▸ SELECTION
-*-

Random 6.8.4-2-pve kernel crashes

Der Harry · May 7, 2024

leesteken said:
It's just me at home on a day off. 6.8.8-zabbly+ won't boot because it lacks ZFS and Ubuntu-6.8.0-31 does not come with amdgpu(?).
I tried the Ubuntu 24.04 installer (with kernel 6.8.0-31) and it also crashed the GPU when amdgpu is loaded automatically. So my issue is an upstream kernel 6.8 or Ubuntu issue.
I could try a nested Proxmox (without ZFS) and GPU passthrough to test further, but it looks like Ubuntu kernel 6.8 is just an unlucky choice (at the moment).

Please carefully read.

- 6.8.8-zabbly+ is a Debian 12 only thing (I always made clear statements about this!)
- zabbly on his Github account sends you to a page, where a ZFS 6.8.8 version is available

However

- zabbly & friends are no (!) pve kernel replacement
- I introdudced them just to show that 6.8.4 and 6.8.8 are > not < broken.
- By testing all sorts of combos, I can proove it's a pve kernel thing.

Don't waste time with zabbly / friends on pve. It's the pve delta / kernel flags that have issues (that is my hypothesis at this point).

leesteken · May 7, 2024

Der Harry said:
- By testing all sorts of combos, I can proove it's a pve kernel thing.

Don't waste time with zabbly / friends on pve. It's the pve delta / kernel flags that have issues (that is my hypothesis at this point).

I think I just proved that my amdgpu issue is not introduced by Proxmox but already broken by Ubuntu (or upstream 6.8). There are no other issues that I can reproduce.

Der Harry · May 7, 2024

leesteken said:
I think I just proved that my amdgpu issue is not introduced by Proxmox but already broken by Ubuntu (or upstream 6.8). There are no other issues that I can reproduce.

Can you test this with a

- Debian 12 installation (USB stick) and the 6.8.6-zabbly+ / 6.8.8-zabbly+ kernel.

vs.

- Ubuntu installation (USB stick) with their 6.8.x kernel?

I need a kernel tree (left to right) GIT comparison and a possibility to make a diff. Your test would bring me very close to this

leesteken · May 7, 2024

Der Harry said:
- Debian 12 installation (USB stick) and the 6.8.6-zabbly+ / 6.8.8-zabbly+ kernel.

Debian kernel 6.1.0-18 from the Debian 12.5 Live installer loads amdgpu fine (on a VM with RX570 passthrough). So does kernel 6.1.0-21 after updating the installation.
On 6.8.6-zabbly+, amdgpu crashes when loaded and the VM with the RX570 cannot shutdown properly (internal-error) but Proxmox host can stop the VM and reboot normally.
6.8.8-zabbly+ has identical behavior to 6.8.6-zabbly+. With 6.8.9-zabbly+, I cannot get a graphical desktop as Cinnamon crashes (before I load amdgpu).

Der Harry said:
- Ubuntu installation (USB stick) with their 6.8.x kernel?

-*-

▸ EXCERPTED RECORDS
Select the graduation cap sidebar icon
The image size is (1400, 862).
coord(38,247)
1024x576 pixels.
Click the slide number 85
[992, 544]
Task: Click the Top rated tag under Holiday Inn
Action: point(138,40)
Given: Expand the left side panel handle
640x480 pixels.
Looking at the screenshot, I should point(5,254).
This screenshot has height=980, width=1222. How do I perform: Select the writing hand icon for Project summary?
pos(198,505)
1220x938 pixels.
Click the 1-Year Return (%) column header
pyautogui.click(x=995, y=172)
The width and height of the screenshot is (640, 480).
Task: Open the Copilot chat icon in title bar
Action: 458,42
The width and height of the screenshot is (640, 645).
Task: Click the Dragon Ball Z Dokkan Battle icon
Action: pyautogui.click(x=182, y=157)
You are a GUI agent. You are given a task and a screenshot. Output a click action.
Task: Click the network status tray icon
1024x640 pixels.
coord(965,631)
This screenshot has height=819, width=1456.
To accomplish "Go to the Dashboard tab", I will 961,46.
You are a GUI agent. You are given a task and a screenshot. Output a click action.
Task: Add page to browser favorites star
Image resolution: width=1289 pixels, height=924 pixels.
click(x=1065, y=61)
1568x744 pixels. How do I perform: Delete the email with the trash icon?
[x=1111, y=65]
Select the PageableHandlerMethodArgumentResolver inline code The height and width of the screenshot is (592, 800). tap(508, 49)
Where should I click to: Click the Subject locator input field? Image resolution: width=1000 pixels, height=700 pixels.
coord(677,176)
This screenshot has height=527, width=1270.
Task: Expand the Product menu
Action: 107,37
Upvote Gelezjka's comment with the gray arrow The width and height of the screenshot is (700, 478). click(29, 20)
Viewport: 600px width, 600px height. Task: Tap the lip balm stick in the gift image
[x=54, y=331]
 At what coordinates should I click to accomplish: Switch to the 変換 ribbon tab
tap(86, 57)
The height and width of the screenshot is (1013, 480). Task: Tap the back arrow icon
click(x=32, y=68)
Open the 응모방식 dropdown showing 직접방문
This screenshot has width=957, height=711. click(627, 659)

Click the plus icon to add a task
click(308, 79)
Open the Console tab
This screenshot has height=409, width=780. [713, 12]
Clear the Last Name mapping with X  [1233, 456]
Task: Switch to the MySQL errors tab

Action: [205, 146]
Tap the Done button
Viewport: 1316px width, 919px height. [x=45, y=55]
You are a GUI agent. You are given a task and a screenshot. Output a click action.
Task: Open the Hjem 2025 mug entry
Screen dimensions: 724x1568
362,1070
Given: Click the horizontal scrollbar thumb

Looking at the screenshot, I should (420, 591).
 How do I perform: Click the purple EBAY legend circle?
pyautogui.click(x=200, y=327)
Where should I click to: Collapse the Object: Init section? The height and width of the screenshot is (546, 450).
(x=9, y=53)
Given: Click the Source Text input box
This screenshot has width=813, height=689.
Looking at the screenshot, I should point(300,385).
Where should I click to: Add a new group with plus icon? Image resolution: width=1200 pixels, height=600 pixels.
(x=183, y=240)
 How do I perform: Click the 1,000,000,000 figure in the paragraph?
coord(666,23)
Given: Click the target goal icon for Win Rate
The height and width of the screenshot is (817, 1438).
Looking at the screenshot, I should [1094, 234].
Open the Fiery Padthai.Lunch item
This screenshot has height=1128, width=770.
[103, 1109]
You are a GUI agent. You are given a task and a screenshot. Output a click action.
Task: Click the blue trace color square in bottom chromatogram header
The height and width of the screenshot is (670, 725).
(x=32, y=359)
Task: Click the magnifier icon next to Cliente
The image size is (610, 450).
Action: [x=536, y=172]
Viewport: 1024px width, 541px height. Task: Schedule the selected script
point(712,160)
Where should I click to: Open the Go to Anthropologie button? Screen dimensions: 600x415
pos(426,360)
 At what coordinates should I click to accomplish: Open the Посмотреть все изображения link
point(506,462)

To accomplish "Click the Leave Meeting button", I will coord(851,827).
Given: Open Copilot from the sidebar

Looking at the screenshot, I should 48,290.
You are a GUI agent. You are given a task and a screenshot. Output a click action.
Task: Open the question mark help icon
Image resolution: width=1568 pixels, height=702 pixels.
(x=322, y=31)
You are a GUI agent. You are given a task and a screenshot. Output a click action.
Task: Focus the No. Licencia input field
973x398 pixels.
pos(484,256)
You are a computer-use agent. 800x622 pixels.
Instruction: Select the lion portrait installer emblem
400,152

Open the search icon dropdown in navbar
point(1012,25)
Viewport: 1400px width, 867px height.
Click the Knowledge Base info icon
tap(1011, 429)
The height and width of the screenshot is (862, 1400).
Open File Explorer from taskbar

-*-

▸ TASK OBJECTIVE
In the thread on the 6.8.4-2-pve kernel crashes, what prevents a graphical desktop under 6.8.9-zabbly+?

▸ REPLY
Cinnamon crashes before amdgpu is loaded, so no graphical desktop comes up.